## Passage provided
Start of Block

Why blame yourself?
Most people blame themselves for everything that goes wrong. It is a very human tendency. Your client can describe in great detail everything they do wrong. But they seldom consider whether their failings are actually their fault. Maybe the problem belongs to someone else?
I sometimes wonder if there any need to diagnose the client at all. With some clients you can almost predict what their problem is from examining their family. I had a client today who told me about her alcoholic mother, a father who was away at sea for one month on and one month off. And a brother with a temper problem and alcoholic binges. Add to that a sister with a permanent negative attitude to everything, and a grandmother who was strict religious.
People tend to personalize their failings
You could predict that she would be withdrawn, lonely, depressive. And of course she was. The problem she brought was lack of motivation and a life long history of weight problems. She told me that she never seems to be able to keep the weight off. She sabotages herself constantly, has relationship issues, her life is a mess. And it's all her fault.

End of Block

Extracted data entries

Start of Block

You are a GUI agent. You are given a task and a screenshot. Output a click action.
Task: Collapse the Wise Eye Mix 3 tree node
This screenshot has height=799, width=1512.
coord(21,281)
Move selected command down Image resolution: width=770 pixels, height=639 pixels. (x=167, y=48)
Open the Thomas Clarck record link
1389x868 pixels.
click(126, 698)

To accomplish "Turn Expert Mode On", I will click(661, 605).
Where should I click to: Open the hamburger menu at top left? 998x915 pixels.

End of Block

## Instructions
(a) From the passage on self-blame, pull out the words from "Why blame yourself?" up to and including "was strict religious.".
(b) Write the next few sentences of the passage on self-blame, picking up after its final line.

## Results for the exercise
(a)
Why blame yourself?
Most people blame themselves for everything that goes wrong. It is a very human tendency. Your client can describe in great detail everything they do wrong. But they seldom consider whether their failings are actually their fault. Maybe the problem belongs to someone else?
I sometimes wonder if there any need to diagnose the client at all. With some clients you can almost predict what their problem is from examining their family. I had a client today who told me about her alcoholic mother, a father who was away at sea for one month on and one month off. And a brother with a temper problem and alcoholic binges. Add to that a sister with a permanent negative attitude to everything, and a grandmother who was strict religious.

(b)
The strange thing is, that even with that cast of characters in her background, she still blames herself. She blames her own personal weakness for her condition. I have endless sympathy for people brought up in dysfunctional families ( I am one myself). But I never understand how people invariably see the problem as a personal one, and not a family one. They should consider whether their problems might be from something done to them, not something they have done?
Maybe therapists should get family health training?
I wonder if the curriculum of hypnotherapy training shouldn't include sections on recognizing the origins of disorders. Not just how to treat the symptoms. Lessons in how to correlate clinical problems with family situations. That would be a major aid to accurate diagnosis and targeted treatment, in my opinion.
What do you think?
I wonder what examples other people can remember? Does having a dysfunctional family always mean you will be affected psychologically? Should we ask about family history first?